Les prix ont ouvert en baisse lors des échanges asiatiques et ont de nouveau reculé après un bref rebond, les gains étant limités par l’abondance de l’offre, malgré les tensions géopolitiques accrues.

« Les États-Unis contrôlent » le Venezuela, a déclaré dimanche le président américain Donald Trump, à la suite d’une opération militaire au cours de laquelle le dirigeant du pays, Nicolas Maduro, et son épouse ont été « capturés » et transférés aux États-Unis pour y être jugés.

« Nous avons affaire à des personnes qui viennent d’être investies. Ne me demandez pas qui est aux commandes, car ma réponse risque de faire polémique », a déclaré Trump aux journalistes à bord d’Air Force One, interrogé sur ses échanges avec la vice-présidente Delcy Rodriguez, nommée samedi présidente par intérim du Venezuela par la Cour suprême.

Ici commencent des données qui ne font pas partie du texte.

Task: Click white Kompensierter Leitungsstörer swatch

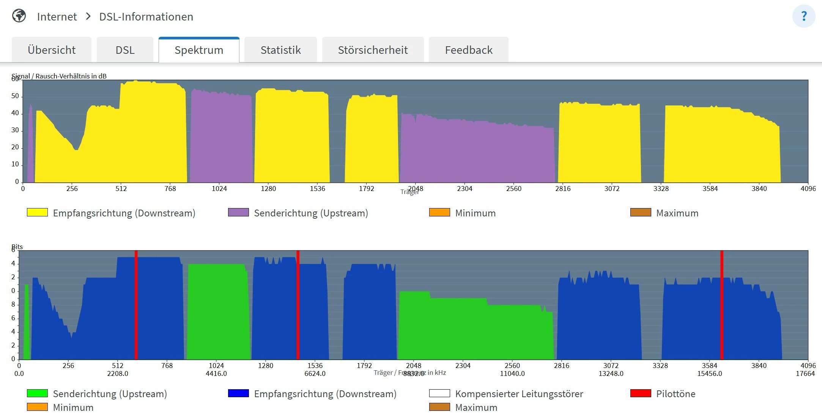Action: pyautogui.click(x=439, y=393)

« Nous avons besoin d’un accès total. Nous avons besoin d’accéder au pétrole et aux autres ressources du pays pour pouvoir le reconstruire », a-t-il affirmé lorsqu’on lui a demandé ce qu’il attendait de Rodriguez.

Selon les experts, l’offre mondiale de pétrole reste importante, ce qui limite l’impact à court terme sur les prix de toute nouvelle réduction des exportations vénézuéliennes.

La frappe militaire américaine n’a pas endommagé les infrastructures de production ou de raffinage du pétrole vénézuélien, d’après les informations disponibles. Le président américain Trump a également indiqué qu’une seconde opération militaire pourrait être lancée si les responsables restants au sein du gouvernement vénézuélien refusaient de coopérer.

Les marchés surveillent également de près l’Iran après les menaces d’intervention de Trump face aux manifestations en cours.

Parallèlement, le groupe OPEP+ a convenu dimanche de maintenir sa production inchangée, ce qui accentue la pression à la baisse sur les prix, l’offre restant abondante et la croissance de la demande modérée.